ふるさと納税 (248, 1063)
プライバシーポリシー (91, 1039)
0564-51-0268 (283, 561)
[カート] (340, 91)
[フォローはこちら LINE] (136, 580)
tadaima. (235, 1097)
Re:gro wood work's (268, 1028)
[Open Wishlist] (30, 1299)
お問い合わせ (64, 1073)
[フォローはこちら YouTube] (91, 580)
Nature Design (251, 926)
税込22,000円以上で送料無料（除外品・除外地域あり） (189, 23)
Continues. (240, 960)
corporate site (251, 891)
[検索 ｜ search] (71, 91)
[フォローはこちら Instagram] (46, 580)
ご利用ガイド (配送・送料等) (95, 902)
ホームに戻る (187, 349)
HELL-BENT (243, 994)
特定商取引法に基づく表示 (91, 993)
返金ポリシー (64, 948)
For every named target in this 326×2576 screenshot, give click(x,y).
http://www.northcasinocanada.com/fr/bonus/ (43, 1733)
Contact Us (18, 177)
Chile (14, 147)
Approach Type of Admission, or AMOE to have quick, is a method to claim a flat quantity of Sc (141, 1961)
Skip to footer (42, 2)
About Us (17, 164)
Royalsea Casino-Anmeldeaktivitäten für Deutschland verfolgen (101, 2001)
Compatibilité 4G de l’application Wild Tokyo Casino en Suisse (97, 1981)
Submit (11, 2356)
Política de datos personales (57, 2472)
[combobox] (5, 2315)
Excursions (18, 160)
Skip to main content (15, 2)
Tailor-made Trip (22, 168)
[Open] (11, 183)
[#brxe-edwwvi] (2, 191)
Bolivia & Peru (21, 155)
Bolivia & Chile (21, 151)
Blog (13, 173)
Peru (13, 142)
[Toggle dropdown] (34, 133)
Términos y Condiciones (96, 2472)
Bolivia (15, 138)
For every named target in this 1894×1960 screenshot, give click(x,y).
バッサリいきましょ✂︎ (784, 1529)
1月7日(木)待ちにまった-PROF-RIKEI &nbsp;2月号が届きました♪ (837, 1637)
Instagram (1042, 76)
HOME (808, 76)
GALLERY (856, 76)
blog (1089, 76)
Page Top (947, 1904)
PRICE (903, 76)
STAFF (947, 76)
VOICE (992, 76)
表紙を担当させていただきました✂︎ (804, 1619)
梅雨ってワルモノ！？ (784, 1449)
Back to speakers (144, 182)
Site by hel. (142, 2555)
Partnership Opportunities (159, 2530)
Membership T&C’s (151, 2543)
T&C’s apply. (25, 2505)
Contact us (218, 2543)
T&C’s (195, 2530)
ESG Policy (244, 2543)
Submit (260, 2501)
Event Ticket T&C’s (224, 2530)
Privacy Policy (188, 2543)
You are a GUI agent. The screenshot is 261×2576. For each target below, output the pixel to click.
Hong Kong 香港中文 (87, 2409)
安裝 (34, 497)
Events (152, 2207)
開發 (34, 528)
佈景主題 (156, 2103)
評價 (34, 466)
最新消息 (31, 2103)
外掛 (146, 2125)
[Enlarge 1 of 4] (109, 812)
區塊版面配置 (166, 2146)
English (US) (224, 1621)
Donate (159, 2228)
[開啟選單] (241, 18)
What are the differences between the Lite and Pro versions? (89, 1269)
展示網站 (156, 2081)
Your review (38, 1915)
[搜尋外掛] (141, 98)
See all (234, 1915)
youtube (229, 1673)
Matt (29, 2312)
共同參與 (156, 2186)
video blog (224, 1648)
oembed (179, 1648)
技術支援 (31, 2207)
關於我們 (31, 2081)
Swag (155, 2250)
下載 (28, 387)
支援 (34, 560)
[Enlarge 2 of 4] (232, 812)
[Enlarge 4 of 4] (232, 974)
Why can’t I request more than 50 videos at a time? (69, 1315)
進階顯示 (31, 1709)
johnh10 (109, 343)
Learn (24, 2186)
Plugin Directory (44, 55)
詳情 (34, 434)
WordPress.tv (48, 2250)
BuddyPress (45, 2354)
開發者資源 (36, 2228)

---*---

▶ [Assigned task]:
For the entries above, say how many lines contain the word "every", giving the number alone.

▶ [Written answer]:
2